Was Moretti vielleicht Recht gibt, ist das Nebeneinander der Mentalitäten, das vom protestantischen Ennstal zum erzkatholischen Mariazell reicht, von der industriell dominierten Mur-Mürz-Furche zum landwirtschaftlich geprägten Süden. Und mitunter kommen im flächenmäßig zweitgrößten Bundesland mit seinen rund 1,2 Millionen Einwohnern harte Gegensätze zur Geltung: Aus der Steiermark stammen der prominenteste lebende Österreicher, Arnold Schwarzenegger, und zwei der schillerndsten Milliardäre des Landes - Frank Stronach und Dietrich Mateschitz -, kontrastiert von zwei der einkommensschwächsten österreichischen Bezirke (Südoststeiermark und Murau).

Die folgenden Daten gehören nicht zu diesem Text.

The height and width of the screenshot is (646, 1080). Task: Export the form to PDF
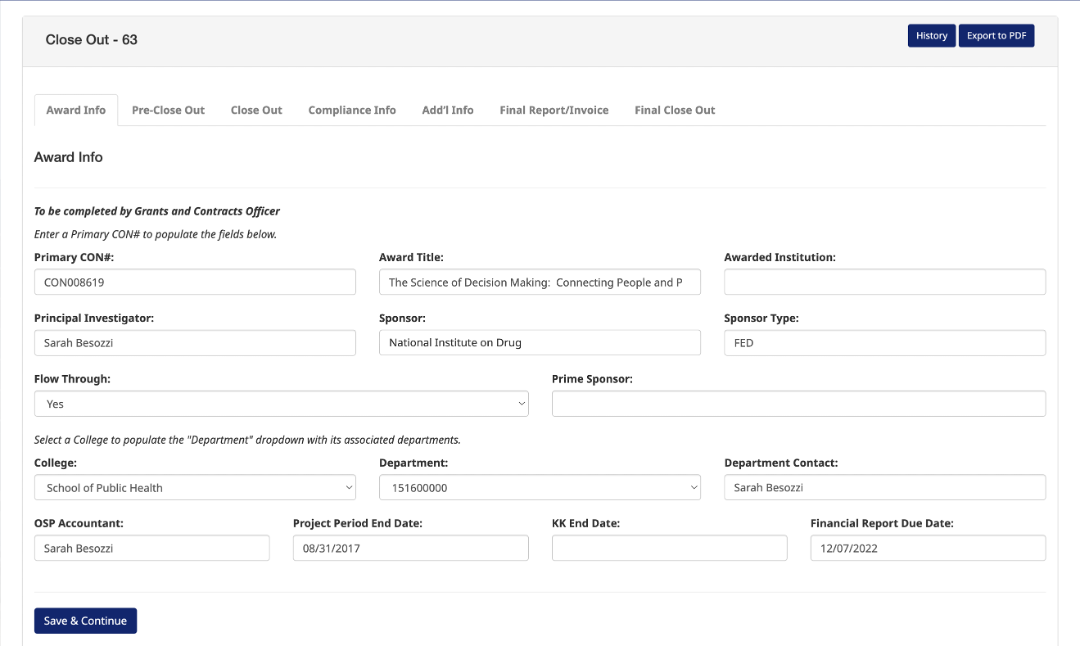(996, 36)
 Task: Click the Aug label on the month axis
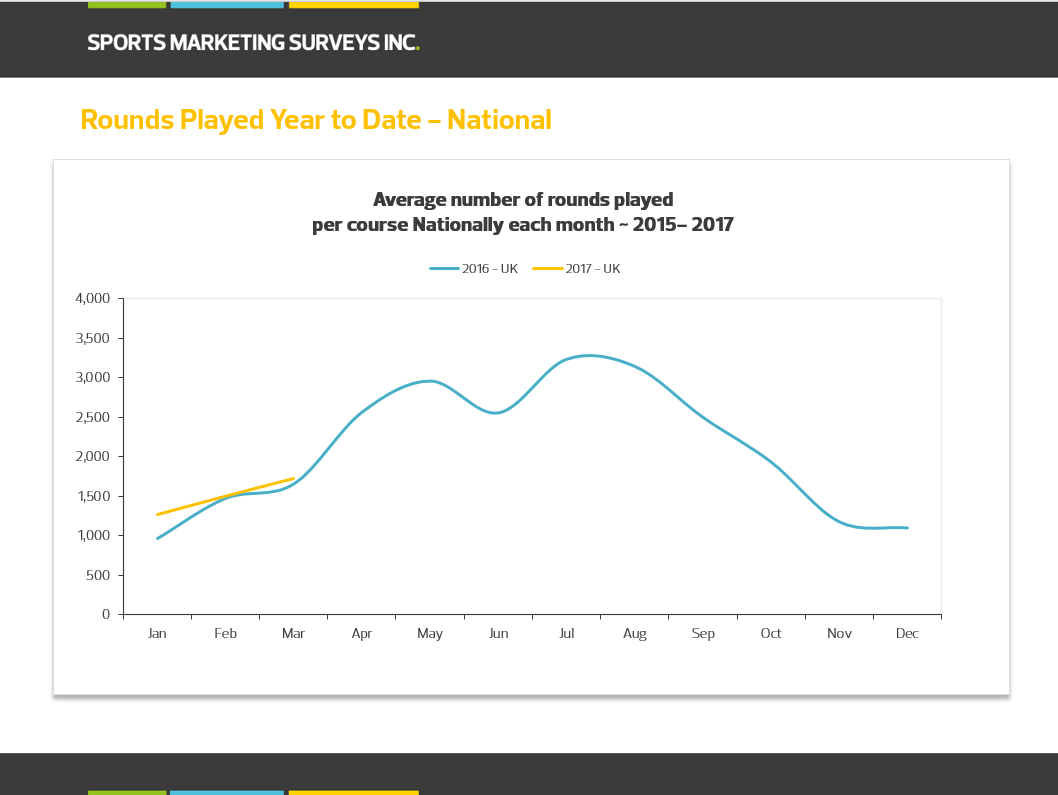pyautogui.click(x=635, y=634)
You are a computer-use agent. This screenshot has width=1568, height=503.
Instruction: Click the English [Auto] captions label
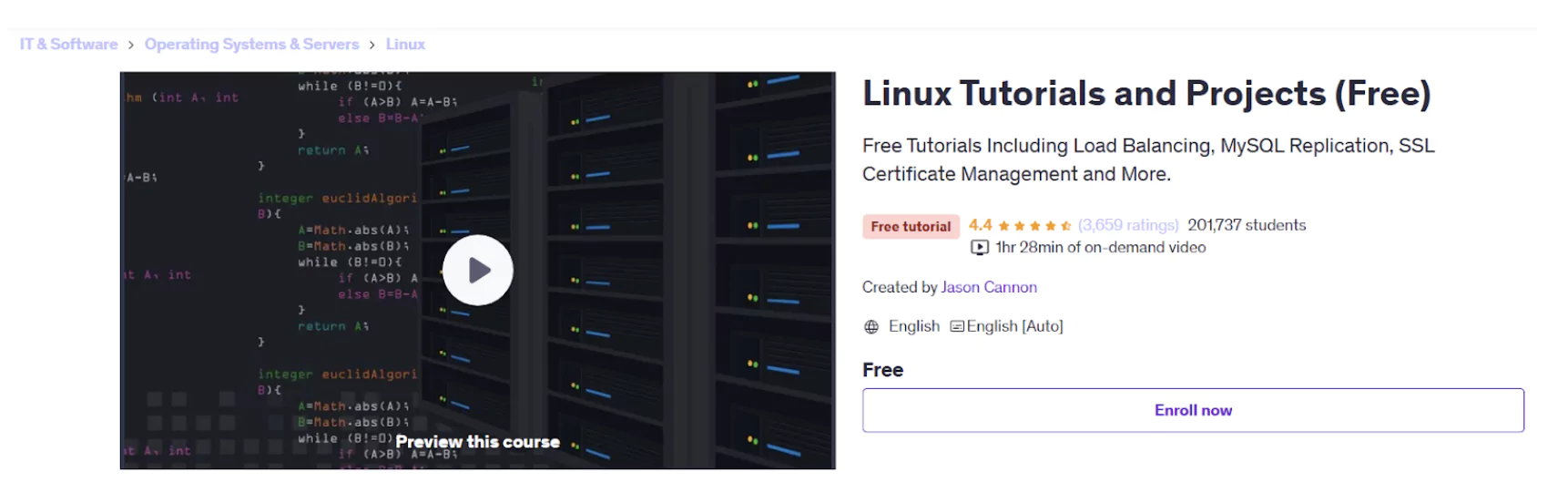click(1014, 326)
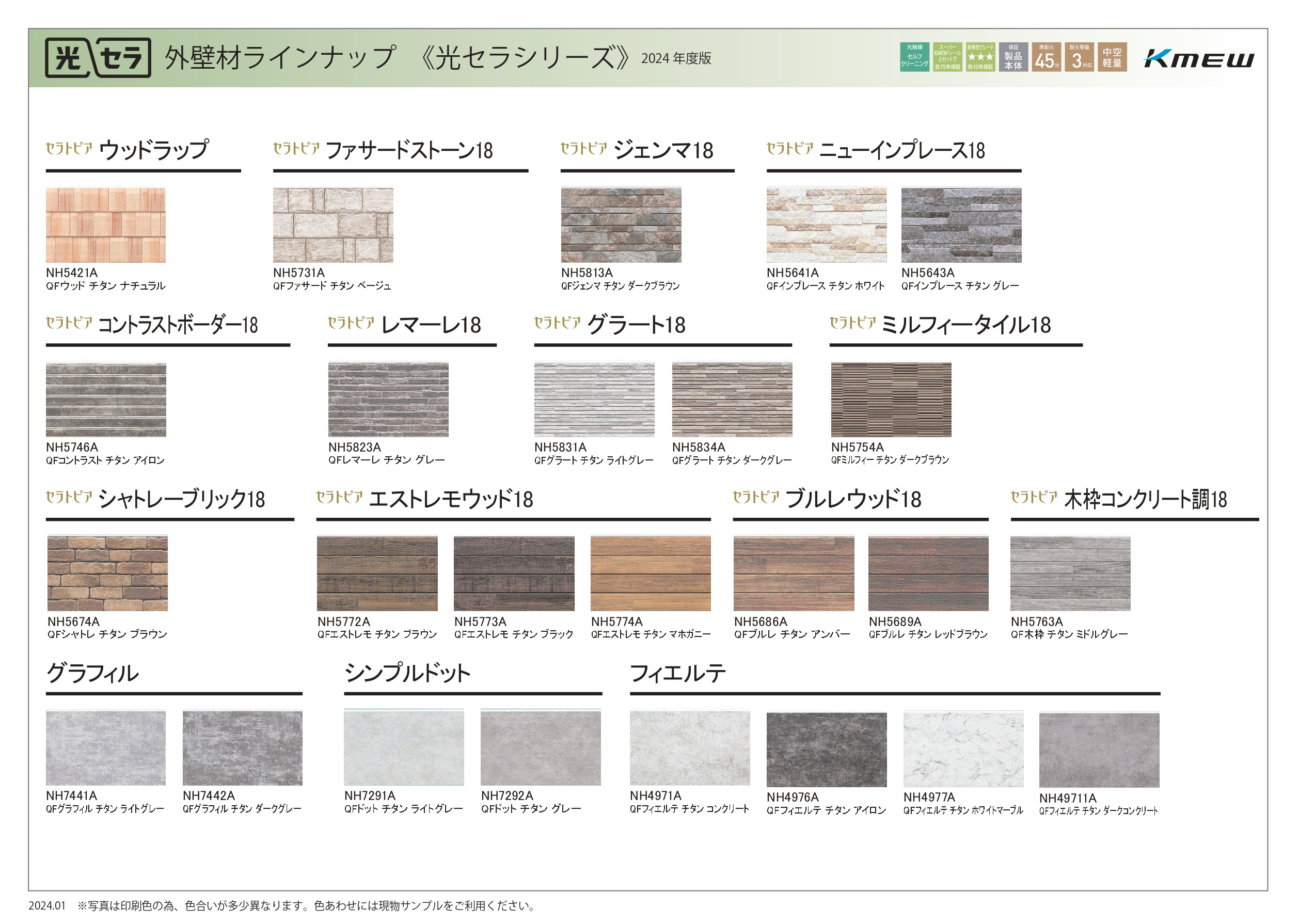The height and width of the screenshot is (924, 1299).
Task: Click the NH4977A white marble sample
Action: pyautogui.click(x=963, y=750)

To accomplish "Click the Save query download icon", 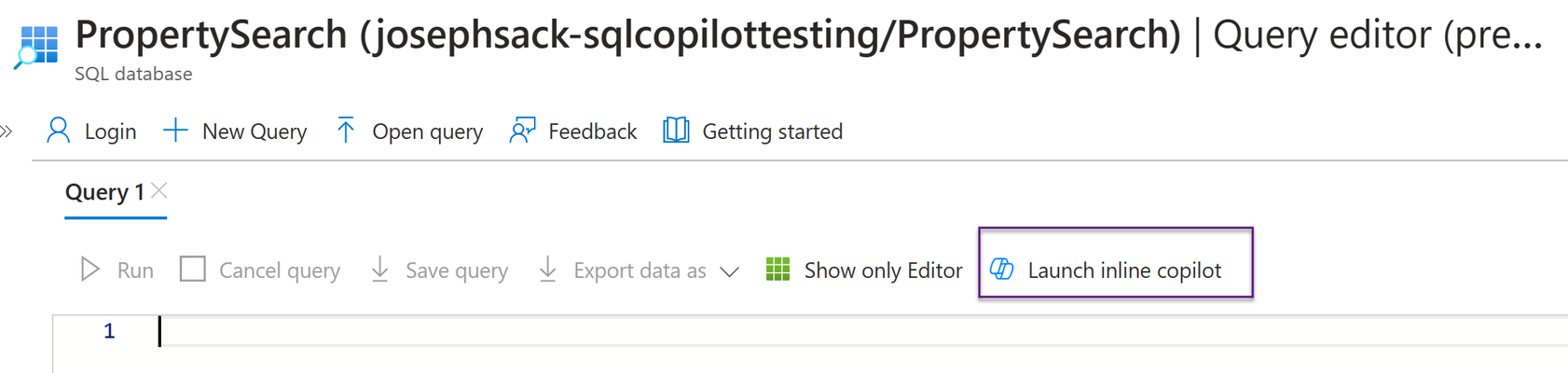I will tap(379, 269).
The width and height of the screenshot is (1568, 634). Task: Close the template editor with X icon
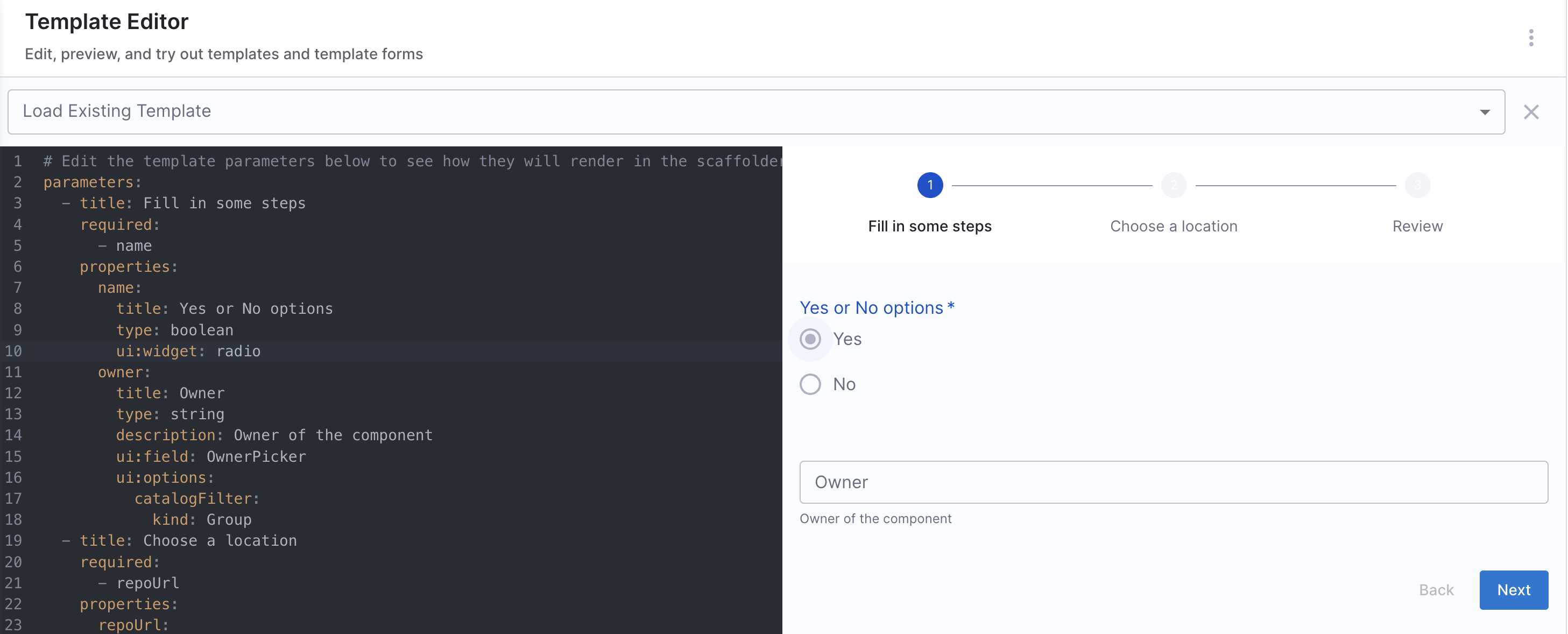pos(1530,112)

Die Steirer halten sich für besonders genussfähig und ihren Lebensstil schon für fast mediterran (zumindest im Süden des Landes); gleichzeitig hat das Bundesland mit jährlich rund 230 Selbstmorden die höchste Suizidrate Österreichs. Graz und sein Speckgürtel gehören zu den Regionen mit dem bundesweit höchsten Bevölkerungszuwachs; aber auch die drei Orte mit dem größten Bewohnerschwund liegen in der Steiermark: Eisenerz, Mariazell und Bad Radkersburg. In der Steiermark koexistieren auf engstem Raum Häuslbauer-Wohngrau und Spitzenarchitektur ebenso wie Humptata und avancierte Hochkultur.

Role-Model Gabalier

Wenn es in den letzten zehn Jahren in der Steiermark einen gesellschaftlichen Trend gegeben hat, dann ist es die Trachtifizierung des Landes (analog zum Begriff "Gentrifizierung"). Ein kurzer Blick zurück: Ab 1970 hat sich besonders Graz mit Festivals wie dem "steirischen herbst" oder dem "Musikprotokoll" sowie einer beachtlichen Zahl visionärer Architekten in Sachen zeitgenössischer Kunst und moderner Architektur international einen Namen gemacht. Neuerdings versucht man diese Qualitäten unter dem trendigen Begriff "Design" zu verwerten.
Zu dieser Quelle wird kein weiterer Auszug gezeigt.